Novel Deep Learning Image Registration Techniques with Application to Microscopy Images of Metal Alloys
摘要
Convolutional Neural Networks (CNNs) are readily used today with many image processing tasks in various applications, including medical imaging, manufacturing, and remote sensing. In recent years, CNNs have shown promising results in registration, or alignment, of two images, for the purpose of combining information together from different imaging modalities. Much of this work has been performed in the area of medical imaging; however, there remains further advances to be made in other applications, such as manufacturing.

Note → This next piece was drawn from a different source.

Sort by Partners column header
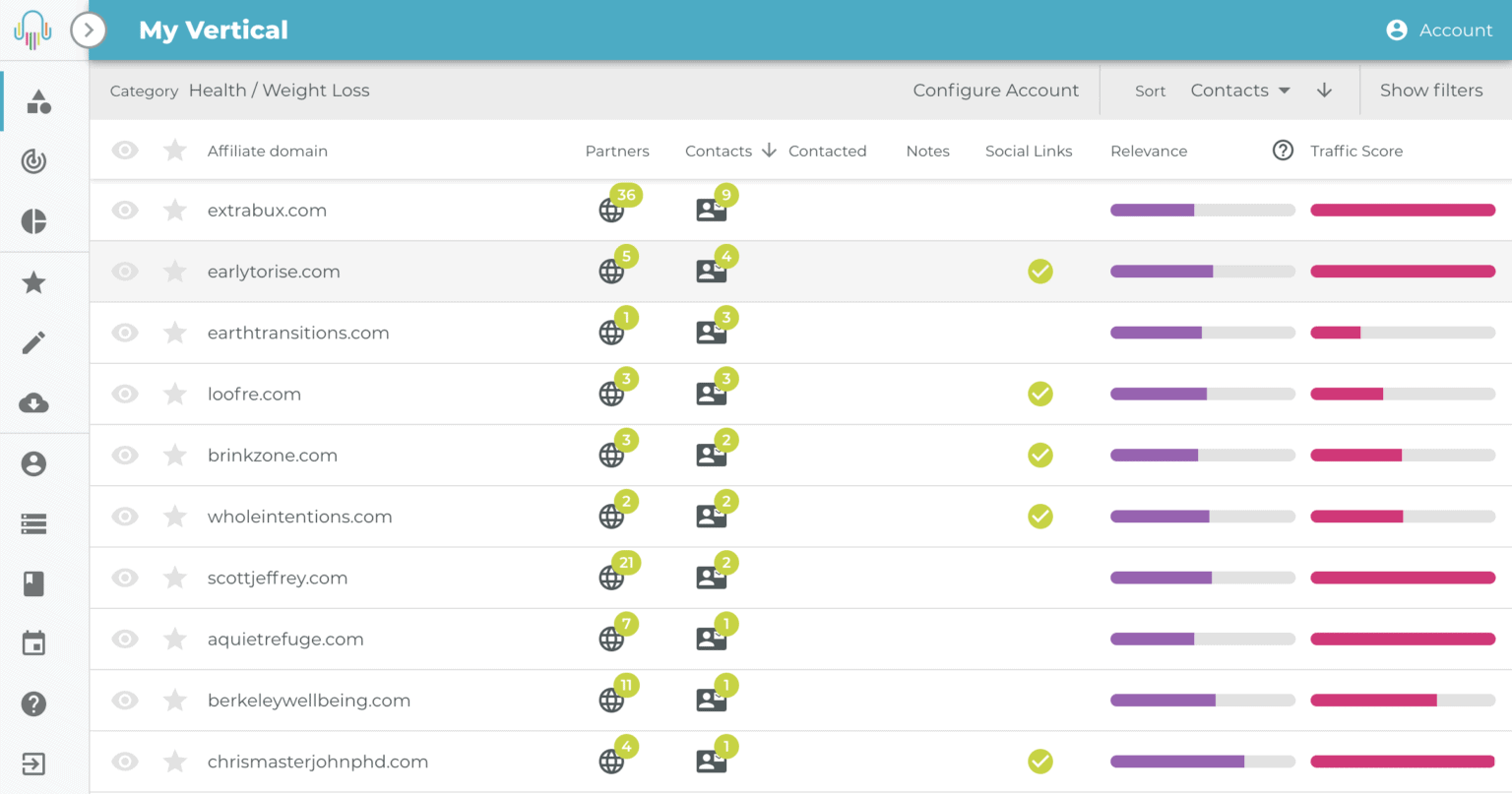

Our research focuses on the development of two different image registration frameworks: (1) Sequential Registration CNN (SeqRegCNN) a model that takes two images and processes them as a single two channel input; (2) Parallel Registration CNN (ParRegCNN) a model where each image is processed individually in its own CNN. We applied both models to register a set of Polarized Light Microscopy (PLM) images to support an ongoing research effort that investigates non-destructive methodologies for detecting Microtexture Regions (MTR) in titanium metals to perform quality control in the manufacturing process of airplane parts. Our research has shown a valid proof of concept of using these models. The combination of both sequential and parallel models can assist in image registration techniques across a wide spectrum of applications, while reducing the effort in preprocessing the images.